Top 10 tourist attractions Colonna district Rome

The Colonna neighborhood is the third rione of Rome. It is one of the most central districts of the city and is characterized by its many government buildings, wide squares and beautiful churches. As always, this top 10 tourist attractions in the Colonna district is just a personal opinion, so feel free to disagree.

Top 10 tourist attractions Colonna district Rome

1. Saint Ignatius of Loyola Church

Andrea Pozzo, Saint Ignatius of Loyola Church (Colonna district Rome)
Andrea Pozzo’ ceiling

The main attraction of the Church of St. Ignatius of Loyola in Campo Marzio is the trompe-l’oeil ceiling fresco, painted by Andrea Pozzo, which gives the impression of a real dome.

2. Piazza della Rotonda

Fountain Piazza della Rotonda Rome
The Piazza della Rotonda Fountain

The Piazza della Rotonda is a medium-sized, but very picturesque square. The Pantheon, which stands on the square, is one of the most beautiful and famous buildings in Rome. In the middle of the square is a fountain with the Obelisco Macuto.

3. Sant’Andrea delle Fratte Church

Sant'Andrea delle Fratte Church Rome
Sant’Andrea delle Fratte Church

Located but a short distance from the Spanish Steps, the Sant’Andrea delle Fratte Church is one of the most famous churches (partly) designed by Borromini. One of the highlights within the church is formed by the originals of the Bernini-designed angels gracing the Ponte Sant’Angelo. Opposite the church is the Palazzo Bernini, where the sculptor himself used to live.

4. Via Sistina

An extremely prestigious street in the center or Rome, the Via Sistina connects Piazza Trinità dei Monti (and thus the Spanish Steps) with the Piazza Barberini. The street is partially located in the Campo Marzio neighborhood.

5. Galleria Pamphilj

Galleria Pamphilj Rome (Caravaggio)
Carvaggio, “Rest during the Flight to Egypt”.

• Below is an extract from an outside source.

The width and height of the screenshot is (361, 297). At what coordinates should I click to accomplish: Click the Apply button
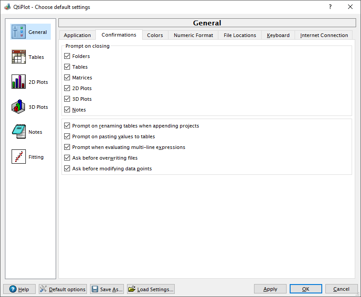(x=270, y=289)
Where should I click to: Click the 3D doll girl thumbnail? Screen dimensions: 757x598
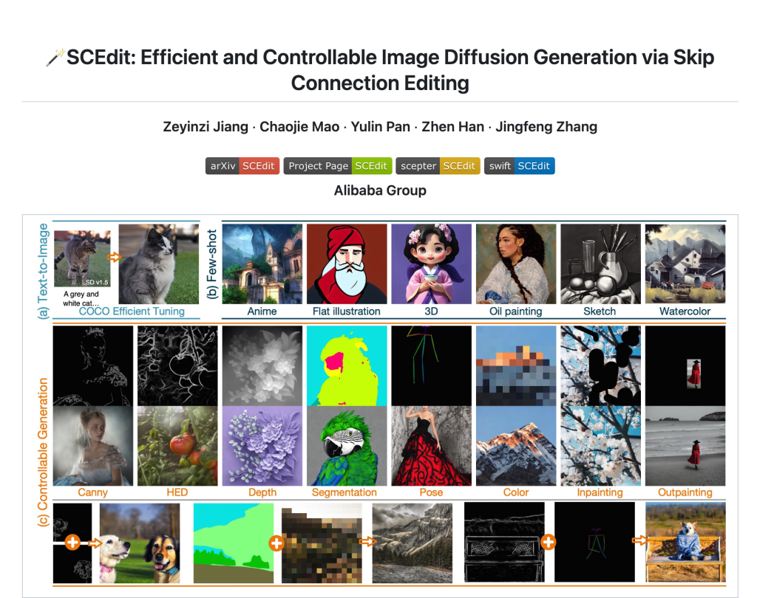pos(431,264)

The Galleria Pamphilj is a museum in the Palazzo Pamphilj. Among the artists exhibited are such famous masters as Raphael, Titian, Domenichino, Caravaggio, Guercino, Velazquez and Brueghel the Elder.

6. San Lorenzo in Lucina Basilica

Piazza San Lorenzo in Lucina Rome
Piazza San Lorenzo in Lucina

The San Lorenzo in Lucina Basilica is one of the oldest churches in Rome. Roman women used to visit this temple to fetch water that would cure diseases and make infertile women pregnant. Works of art by Michelangelo, Bernini, Guido Reni and others are on display in the church.

7. Palazzo Chigi

Since 1971, the Palazzo Chigi has served as the official residence of the Italian prime minister, which means that Silvio Berlusconi was able to indulge his prime-ministerial extravagances there for a while.

8. Montecitorio Obelisk

The Montecitorio Obelisk was brought to Rome by Emperor Augustus in the year 10 B.C. from its original site at Heliopolis in Egypt. It was originally placed in the Campo Marzio and used as a needle for a sundial.

9. Galleria Alberto Sordi

The early 20th century Galleria Alberto Sordi (former Palazzo Colonna) is a prestigious shopping center in the Piazza Colonna. Once planned to become Rome’s central train station, by the end of the 20th century it was little more than a shelter for homeless people and drug addicts.

10. San Giuseppe a Capo le Case Kerk

The San Giuseppe a Capo le Case Church is located in the Via Francesco Crispi. The adjacent convent has been converted into the Galleria Comunale d’Arte Moderna di Roma Capitale. Inside the church itself is a Holy Staircase.

More points of interest in the Colonna district

Historic buildings

The Palazzo Wedekind is a historic building in the Piazza Colonna. It is the seat of the daily newspaper Il Tempo.

The Palazzo San Macuto is named after the adjacent San Macuto Church.

Constructed by architect Carlo Buratti, the Palazzo Capranica at present serves as a conference building, which sometimes hosts musical performances.

The Palazzo del Bufalo Ferrajoli stands opposite the Palazzo Chigi. The first floor is occupied almost entirely by stores.

Churches

The Santa Maria in Aquiro Church is located in the Piazza Capranica. Little remains of its original 5th-century construction.

The Oratorio del Caravita is the second Jesuit church in the district.

The Santi Bartolomeo and Alessandro dei Bergamaschi Church was built in 1562. It belonged to the Ospedale dei Pazzarelli (“Hospital of the Crazy People”) and was then called Santa Maria dell Pietà.

The Santi Ildefonso e Tommaso da Villanova Church is a small 17th-century church on Via Sistina.

The Cappella dei Re Magi is a church in the Palazzo di Propaganda Fide.